Drug Release and Stability Study of Innovated Losartan Potassium and Rosuvastatin Calcium Fixed-dose Combination Tablet

Background: Patient adherence to therapy and compliance is always a challenge for care providers in the management of chronic disorders with multiple medications. Objective: Our study focused on formulating concurrently prescribed ARB (Angiotensin Receptor Blocker), i.e., losartan potassium, and a cholesterol-lowering statin derivative, i.e., rosuvastatin calcium, in a fixed-dose combination tablet. Methods: The drugs were selected based on the presence of synergism and variation in solubility characteristics. Trial batches with fixed concentrations of both active pharmaceutical ingredients (APIs) and varying quantities of different excipients were prepared by dry granulation technique and subjected to different quality control tests for tablets.
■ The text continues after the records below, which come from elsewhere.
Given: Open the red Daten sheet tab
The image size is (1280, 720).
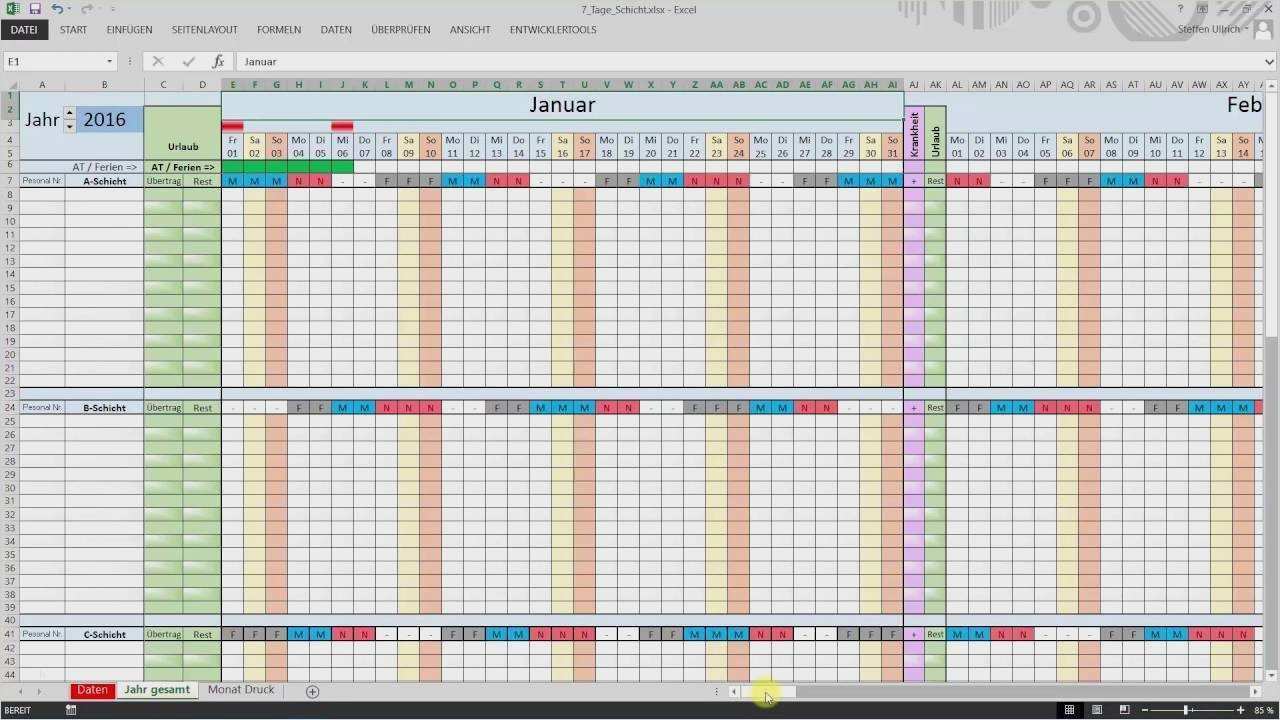Looking at the screenshot, I should (92, 690).
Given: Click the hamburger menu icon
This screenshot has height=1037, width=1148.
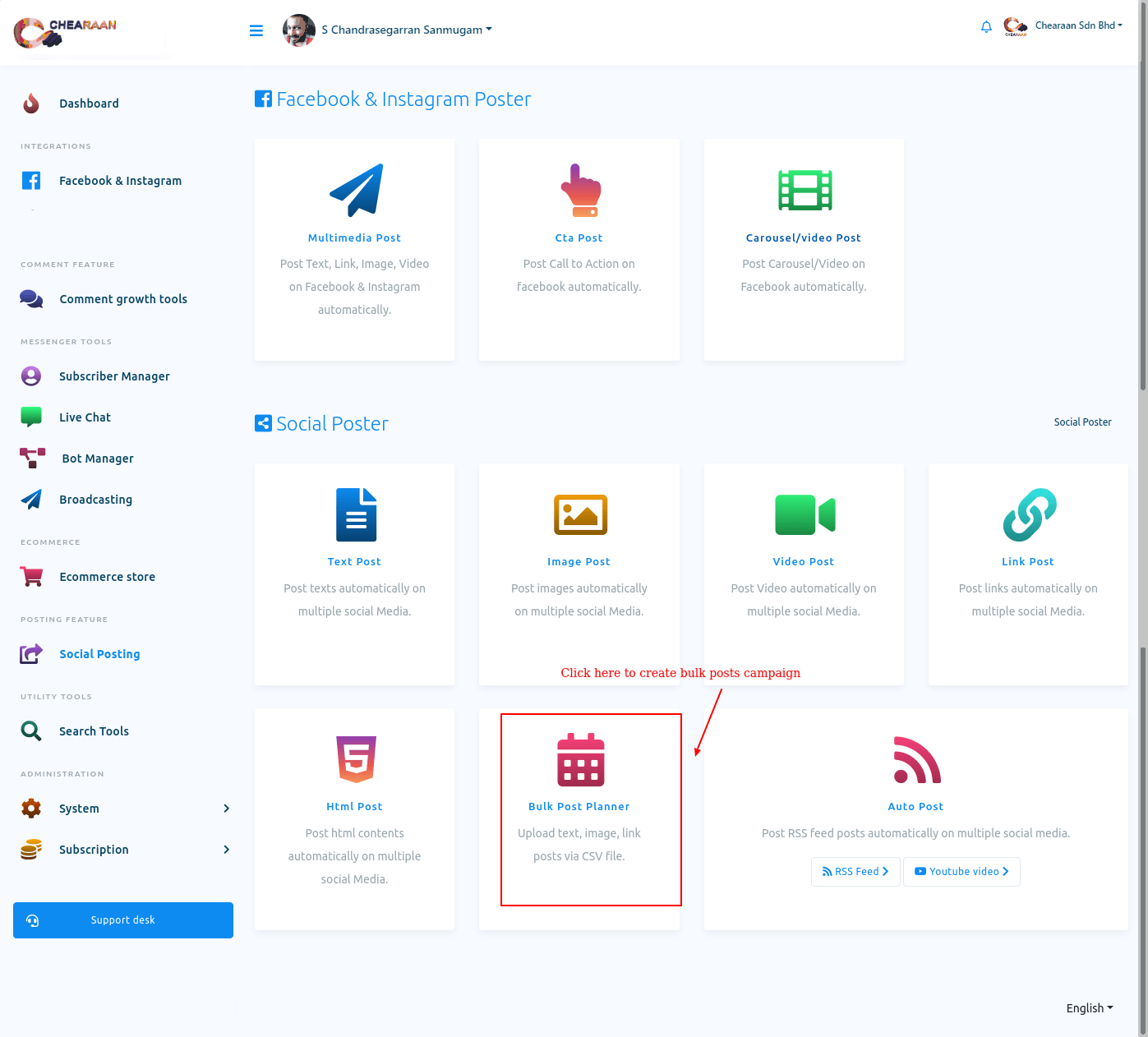Looking at the screenshot, I should click(x=256, y=30).
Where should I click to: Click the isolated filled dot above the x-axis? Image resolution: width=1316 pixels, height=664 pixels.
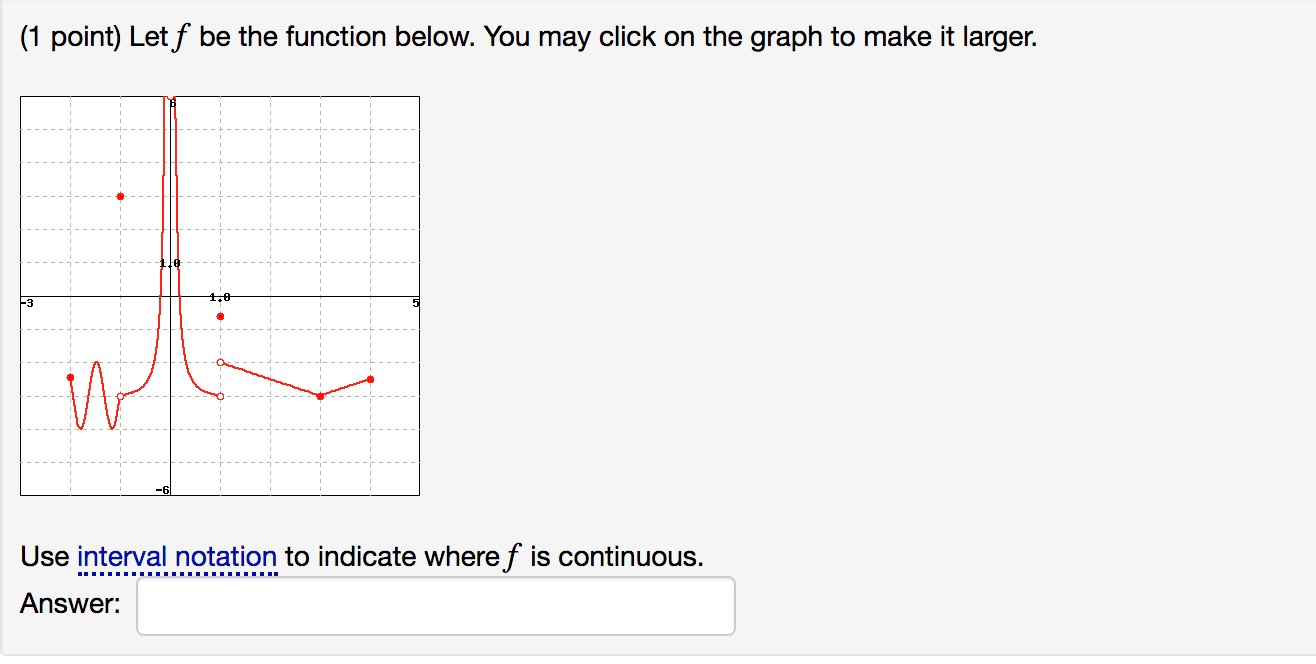coord(120,196)
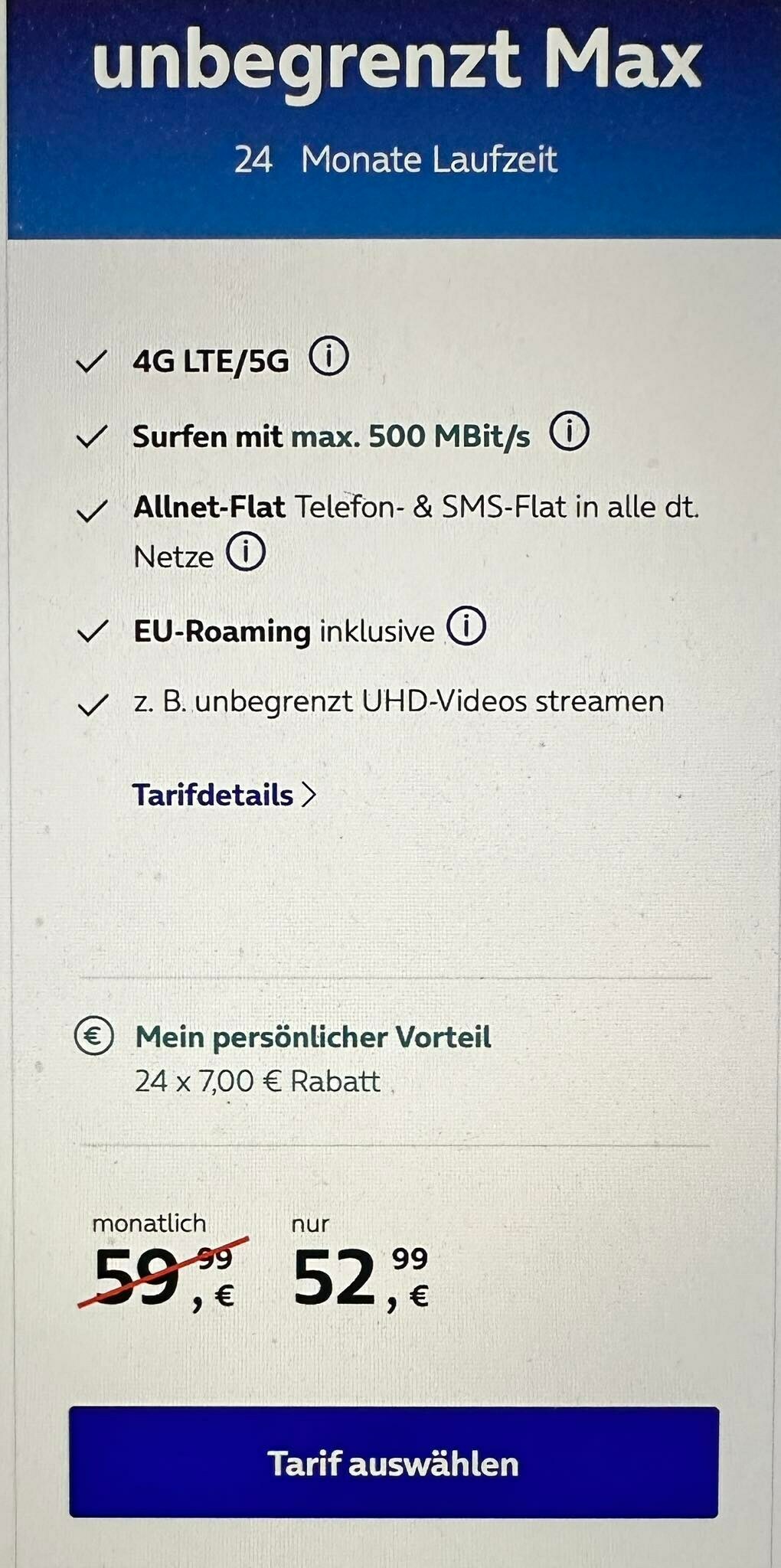Click checkmark next to Surfen mit max.
The height and width of the screenshot is (1568, 781).
[91, 436]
Batch F5 was selected on the basis of in-process quality control data for the development of a drug release protocol. Experimental conditions were optimized. Based on the sink condition, phosphate buffer (pH 6.8) was selected as the dissolution medium. Simultaneous determination of both APIs in samples collected at predetermined time intervals was carried out using the RP-HPLC technique with acetonitrile, methanol, and water (20:25:55 v/v/v) as mobile phase. Results: Complete dissolution of both APIs in the FDC tablet was achieved in 45 min in 900 mL of the selected medium. The in vitro drug release protocol was validated for accuracy and precision without interference with sample analysis. Conclusion: In this study, a validated, accurate, and robust dissolution testing method was developed for the newly formulated FDC tablet.